If Walmart can respond that quickly to gun violence in their stores, why can’t Arkansan legislators respond just as quickly to gun violence in their state?

CEO Doug McMillion, on behalf of Walmart, deserves credit for placing human life and the wellbeing of our communities and neighborhoods over stock prices and naked profit. If only corporate America had more leadership along those lines, we might be in a better place. But for all its financial success and clout, Walmart can only control what goes on in its stores. It does not control the state house in Little Rock, and it certainly does not control the Congress.

With about 11,700 stores in more than 25 countries, Walmart is the world’s largest brick-and-mortar retailer – it has the ability to move markets and to make or break brands, which is exactly what the Arkansas-based corporation does.

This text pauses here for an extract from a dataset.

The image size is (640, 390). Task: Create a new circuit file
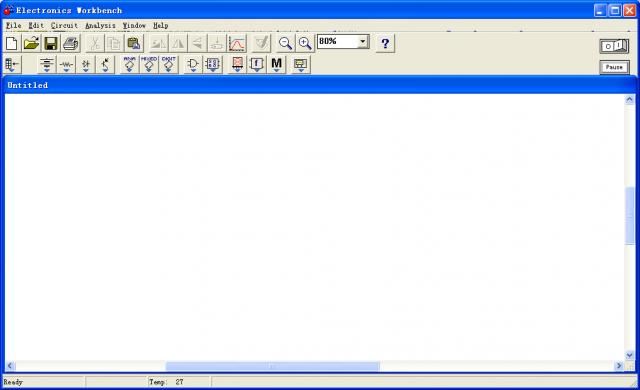point(12,43)
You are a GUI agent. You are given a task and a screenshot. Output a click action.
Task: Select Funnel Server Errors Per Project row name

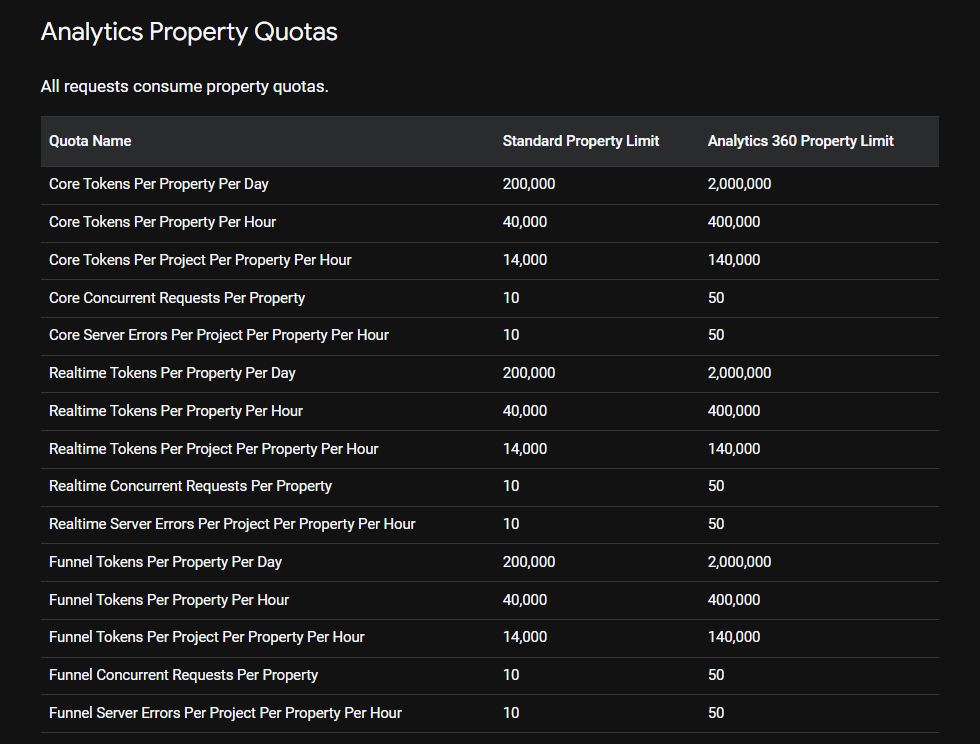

But rarely have its decisions on what to stock and sell (or not sell, as the case may be) ignited such a political firestorm.

Back in 2018, Walmart dipped its toe in the gun policy debate by joining Dick’s Sporting Goods in no longer selling guns and ammunition to persons under the age of 21. But their decision to stop carrying ammunition and their unwillingness to allow concealed weapons in their stores are a much bigger step that will have a more dramatic impact on both American retail culture as well as Walmart’s corporate bottom line.

Just this week, Sen. Tom Cotton (R-AR) filed to run for reelection. Up to this point, Cotton has failed to act to stem the tide of gun violence. Voting no to universal background checks. No to red flag laws. No to limits on clip sizes. Each of these “no” votes costs lives.

Senate Majority Leader Mitch McConnell (R-KY) has gone so far as to say that the Senate will not vote on anything that does not have the president’s support. This is sad and sobering news for those who thought senators work for and represent their states rather than their parties.

It’s safe to say that no one believes a single law can make all the difference, or that gun violence will be a thing of the past with the passage of one piece of legislation. In fact, gun violence and the undeniable epidemic of mass shootings needs to be addressed from all different angles. We want the people that we elected to work for solutions, not political points.

To that end, the House has already passed a gun violence prevention bill: The Bipartisan Background Checks Bill. The Senate can no longer stick its collective head in the sand and pretend this problem doesn’t exist.

Walmart suffered a series of tragic shootings and acted. They didn’t wait. They didn’t ask the president’s permission. The Senate should follow their lead, starting with Cotton. At this point, their failure to act can only be read as neglect.

“As a company, we experienced two horrific events in one week, and we will never be the same,” McMillon said in a memo to employees. "It's clear to us that the status quo is unacceptable."